-- START OF TEXT --

I spent 29 days in Thailand during the Spring of 2002. The Royal Thai Army hosted my Battalion for joint training exercises in the East Province of Sa Kaeo about 150 miles into the jungle from Bangkok. We lived in a village alongside the local population, and we really got to know our hosts well. The raw poverty was obvious. Every day was hard work for them. I had read about such poverty, but until Thailand, I never sat on a dirt ground to eat breakfast, lunch, and dinner with people who live that reality every hour of every day of their lives.
I think a lot of people in the U.S. forget that life is a constant state of struggle for most of the world. And not the cliche struggle that I may face in modern America. Real physical struggle, just to have enough to survive. There are foreign governments that see the U.S. as an enemy and they point to our luxurious lives as evil. Many individuals around the world view the people of America as not sharing in the daily struggle of life. The U.S. does live in relative wealth (which is evidenced by Standard of Living measurements and very high immigration numbers into the U.S.). The U.S. “poor” are very rich in most of the world. It appears that our opulence has led us to imagine struggles and oppressors and/or we become alarmists for things that aren’t truly alarming. Those made-up evils gain faux credibility when our leaders dress those concerns in Culture War battles.

Jamie Ruehl grew up in Erlanger. He graduated from St. Henry District High School, earned a degree in business administration from Xavier University, served the US Army on an ROTC Commission in 2001, attaining the rank of Captain and serving overseas. Back home, he graduated from Northern Kentucky University’s Executive Leadership and Organizational Change Master’s Program in 2018. He served as a Law Enforcement Officer for 8.5 years and was inducted into the American Police Hall of Fame. He has been a staff insurance adjuster since 2019 with a large carrier headquartered in Cincinnati. He is attempting to be the best possible husband to his wife of 15 years and best possible father to their 3 children. They live in Edgewood with their two dogs. He is a life-long distance runner.

-- END OF TEXT --
-- START OF DATA SHOWN --

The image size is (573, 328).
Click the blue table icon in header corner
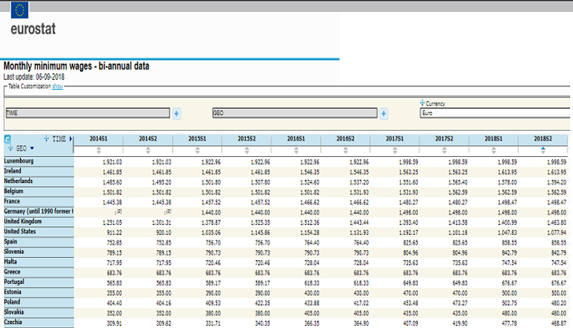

-- END OF DATA SHOWN --

> REQUESTS:
A – Give back the part of the Thailand essay between "I spent 29 days" and "of their lives.", inclusive.
B – According to the Thailand essay, in which province did the Royal Thai Army host the battalion for joint training exercises?

> EXPECTED OUTPUTS:
A –
I spent 29 days in Thailand during the Spring of 2002. The Royal Thai Army hosted my Battalion for joint training exercises in the East Province of Sa Kaeo about 150 miles into the jungle from Bangkok. We lived in a village alongside the local population, and we really got to know our hosts well. The raw poverty was obvious. Every day was hard work for them. I had read about such poverty, but until Thailand, I never sat on a dirt ground to eat breakfast, lunch, and dinner with people who live that reality every hour of every day of their lives.

B – The East Province of Sa Kaeo.